The music room at Wolfle Elementary School will beat with a whole lot of rhythm and heart next fall, thanks to A Bright Future Grant awarded last month. The grant, in the amount of $3,665.25, will be used to purchase about 20 tubano drums students will use with their music teacher, Michael McCurdy, to learn the techniques of rhythm. The drums have feet to stand off the ground and are the perfect height for kids.

The music room at Wolfle Elementary School will beat with a whole lot of rhythm and heart next fall, thanks to A Bright Future Grant awarded last month.

The grant, in the amount of $3,665.25, will be used to purchase about 20 tubano drums students will use with their music teacher, Michael McCurdy, to learn the techniques of rhythm. The drums have feet to stand off the ground and are the perfect height for kids.

“One of the best things you can do is give kids a good rhythmic foundation,” McCurdy said.

A Bright Future Grants are awarded by E. Marie Ponton, a classical pianist and former piano teacher, to support music programs “as a way of honoring the difference that music has made in her life” and inspire and introduce a “familiarity with, and the playing of, traditional musical instruments.”

“I think kids naturally love music. I think it’s born in them,” Ponton said with a warm smile. She and her attorney, Lillian R. Schauer who administers the grants, visited with McCurdy and Wolfle Principal Ben Degnin last month to give them the funds.

“Music has been very important to me since I was 7 years old,” Ponton said. “That’s why I wanted to do this – I felt there was a need there.”

Degnin has passionately worked with his staff to integrate the arts into all curriculums as a way to further engage students in learning.

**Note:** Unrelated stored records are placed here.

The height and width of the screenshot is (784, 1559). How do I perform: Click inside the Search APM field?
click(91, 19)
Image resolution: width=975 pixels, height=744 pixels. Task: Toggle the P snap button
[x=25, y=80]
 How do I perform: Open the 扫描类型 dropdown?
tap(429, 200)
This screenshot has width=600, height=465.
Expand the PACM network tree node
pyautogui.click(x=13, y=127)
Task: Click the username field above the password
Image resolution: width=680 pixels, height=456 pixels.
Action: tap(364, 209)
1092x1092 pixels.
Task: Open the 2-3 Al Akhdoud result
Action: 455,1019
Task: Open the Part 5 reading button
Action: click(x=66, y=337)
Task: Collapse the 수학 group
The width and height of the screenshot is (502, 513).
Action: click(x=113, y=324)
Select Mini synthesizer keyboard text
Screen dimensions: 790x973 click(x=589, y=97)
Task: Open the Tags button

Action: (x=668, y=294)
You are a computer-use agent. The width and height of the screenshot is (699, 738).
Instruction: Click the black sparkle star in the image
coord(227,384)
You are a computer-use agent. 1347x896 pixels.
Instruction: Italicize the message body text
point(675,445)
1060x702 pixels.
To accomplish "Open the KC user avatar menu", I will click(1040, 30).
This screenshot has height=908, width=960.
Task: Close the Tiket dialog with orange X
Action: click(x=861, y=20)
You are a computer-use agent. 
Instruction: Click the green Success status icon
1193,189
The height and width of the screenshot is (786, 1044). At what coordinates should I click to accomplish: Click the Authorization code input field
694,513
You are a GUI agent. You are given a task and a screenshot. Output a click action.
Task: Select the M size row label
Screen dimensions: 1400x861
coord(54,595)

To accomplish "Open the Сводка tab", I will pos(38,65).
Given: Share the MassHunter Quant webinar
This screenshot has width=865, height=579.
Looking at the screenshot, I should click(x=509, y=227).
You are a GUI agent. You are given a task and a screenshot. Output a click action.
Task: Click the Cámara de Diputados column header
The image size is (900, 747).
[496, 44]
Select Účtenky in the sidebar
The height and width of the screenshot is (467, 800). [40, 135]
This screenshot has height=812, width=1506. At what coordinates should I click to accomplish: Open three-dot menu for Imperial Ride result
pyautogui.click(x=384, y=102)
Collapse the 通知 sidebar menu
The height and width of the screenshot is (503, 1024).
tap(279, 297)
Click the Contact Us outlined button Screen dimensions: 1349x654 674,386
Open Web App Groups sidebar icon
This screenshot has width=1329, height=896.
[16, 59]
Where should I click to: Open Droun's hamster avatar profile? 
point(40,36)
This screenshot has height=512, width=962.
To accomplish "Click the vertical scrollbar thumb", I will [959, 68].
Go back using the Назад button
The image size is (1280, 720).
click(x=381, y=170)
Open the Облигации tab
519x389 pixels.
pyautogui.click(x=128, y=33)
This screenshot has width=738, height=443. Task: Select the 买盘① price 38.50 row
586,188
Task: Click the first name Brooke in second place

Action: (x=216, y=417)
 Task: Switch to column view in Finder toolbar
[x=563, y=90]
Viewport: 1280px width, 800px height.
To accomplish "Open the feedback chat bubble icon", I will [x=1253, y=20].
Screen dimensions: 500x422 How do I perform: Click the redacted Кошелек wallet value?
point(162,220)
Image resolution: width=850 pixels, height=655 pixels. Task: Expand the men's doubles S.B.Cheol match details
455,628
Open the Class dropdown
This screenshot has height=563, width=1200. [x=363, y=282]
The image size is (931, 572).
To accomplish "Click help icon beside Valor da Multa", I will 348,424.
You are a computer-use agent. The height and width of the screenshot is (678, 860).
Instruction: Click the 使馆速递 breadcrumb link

“The more they get involved, the more they take ownership,” he said.

A number of recently completed and in-progress projects at Wolfle reflect this including the S’Klallam Story Pole gracing the entryway of Wolfle, the Growing Garden behind the school, a colorful mural inspired and painted by students on the hallway leading to the music room, and a very large interactive felt mural used to learn about the life cycle of salmon.

For McCurdy, “Sharing my joy of music has made all the difference with kids,” he said, wrapping up his first year of teaching at Wolfle. “It’s not just pounding music into them, but sharing the joy of it.”

He’s also a professional drummer and plays in the Blues Counselors, made up of staff from local schools that will perform at Kingston’s Fourth of July Music Festival.

McCurdy is building a curriculum around the tubano drums, incorporating the drumming of different cultures. Ponton said she’s looking forward to visiting Wolfle next school year to hear her contribution put to use.